With the launch of my Senate Forecast today, I get to do my favorite part of the forecast, writing the methodology (not really). After some successful 2020 models, I took a crack at the 2021 Virginia Gubernatorial Race, predicting the Youngkin victory on the last day of the . But back to 2022.
Projecting the Vote Share
There are four data categories that go into the model: fundamentals, polling, experts ratings, and state similarity. With differing weights, they combine to create the projected vote share for each candidate (or the rest of the candidates).
The fundamentals encompass recent elections, incumbency, current political environment, and candidate adjustments.
PVI (Partisan Voting Index) is a measurement of how much a state leans to one party in the last two presidential elections compared to the nation as a whole. For example, in 2020 Texas voted for Trump by 5.6% compared to the nation as a whole voting for Biden by 4.5%. This gives Texas a PVI in 2020 of R+10.1. Then combining this with 2016, giving more weight to the most recent election, gives you a states PVI. For the Senate model, most recent election for the incumbent is used to adjust the PVI to match their most recent election margin.
Incumbents earn a bump to their fundamentals based on how long they have been in office, how large, and how diverse their state is. Lisa Murkowski gets almost a 5 point bump, while Mark Kelly only gets about a 2.5 point bump towards their fundamental margin.
The current political environment is calculated by using the generic ballot average, and Biden’s approval rating, as midterms are usually a referendum on the current President’s party.
Finally, the candidate adjustment is a small adjustment where one candidate has a major advantage over the other based on previously held offices. These are then mixed together to output a projected margin used as the fundamentals margin.
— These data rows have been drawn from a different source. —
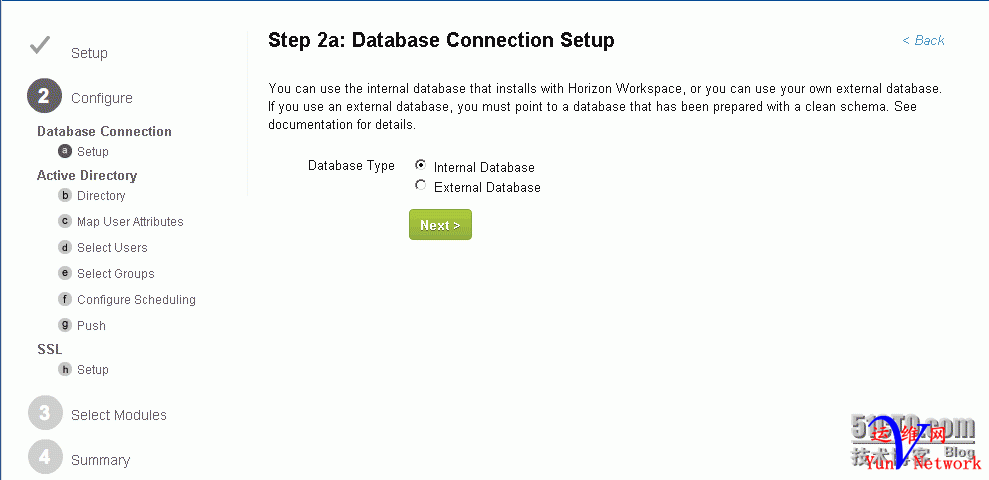This screenshot has width=989, height=480.
Task: Go to Configure Scheduling step
Action: click(136, 300)
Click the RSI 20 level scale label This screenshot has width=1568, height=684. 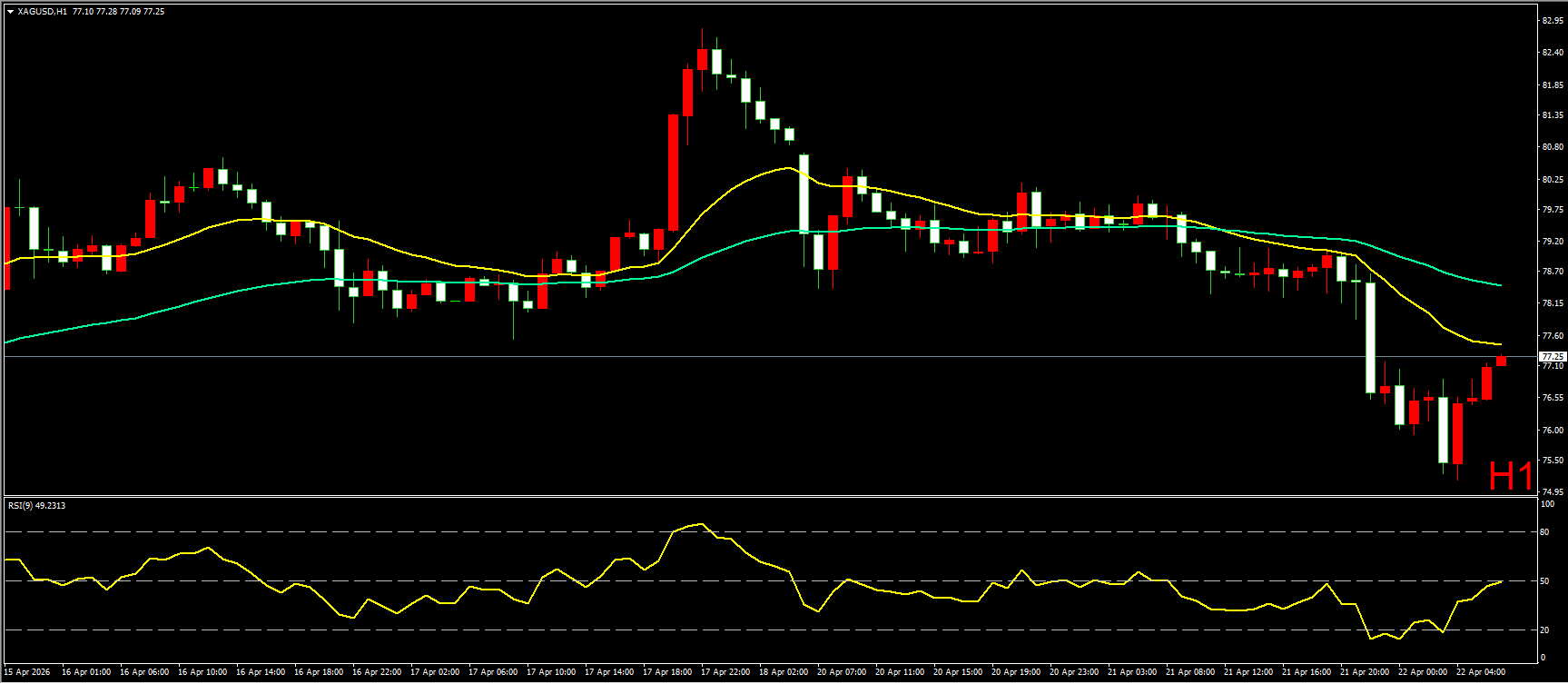click(x=1544, y=629)
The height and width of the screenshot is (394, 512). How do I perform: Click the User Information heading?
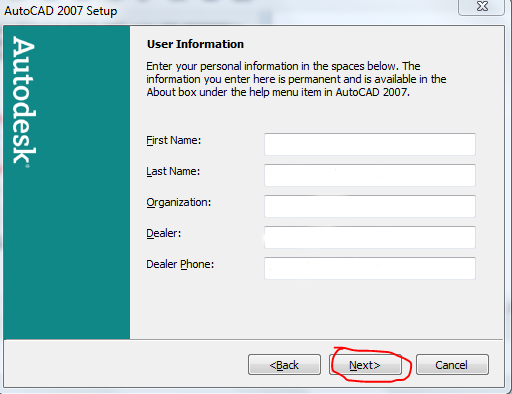point(195,44)
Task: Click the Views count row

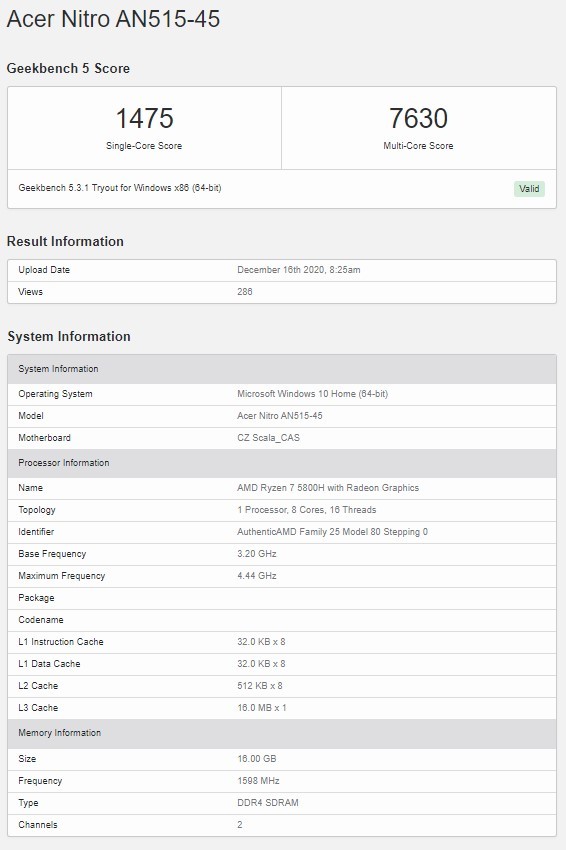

For states with weird elections or major third party candidate they use different calculations. In Alaska their general election consists of the top 4 vote getters of the jungle primary. The candidates fundamentals will be updated to adjust from the primary vote share they receive. Currently it is based on he fundamental margin to get a rough two party vote share, then adjusts based on candidate’s endorsements, incumbency, and a few other things. The 4th candidate is a generic independent and it uses Alaska’s third party index (how much a state votes for third party candidates in recent elections). In Utah, the Democrats decided to endorse independent candidate Evan McMullin, who got a 22% of the vote in Utah in 2020. So I treated McMullin almost as a Democrat in the sense that he will get a lot of Democrats’ votes, and then as a major third party candidate where he will take some votes from Republicans as well. In Louisiana, they have a jungle primary. Each candidates vote share is calculated based on their party, incumbency, and endorsements.
The polling averages by the end of the election will have the most weight out of the categories. They are calculated pretty simply.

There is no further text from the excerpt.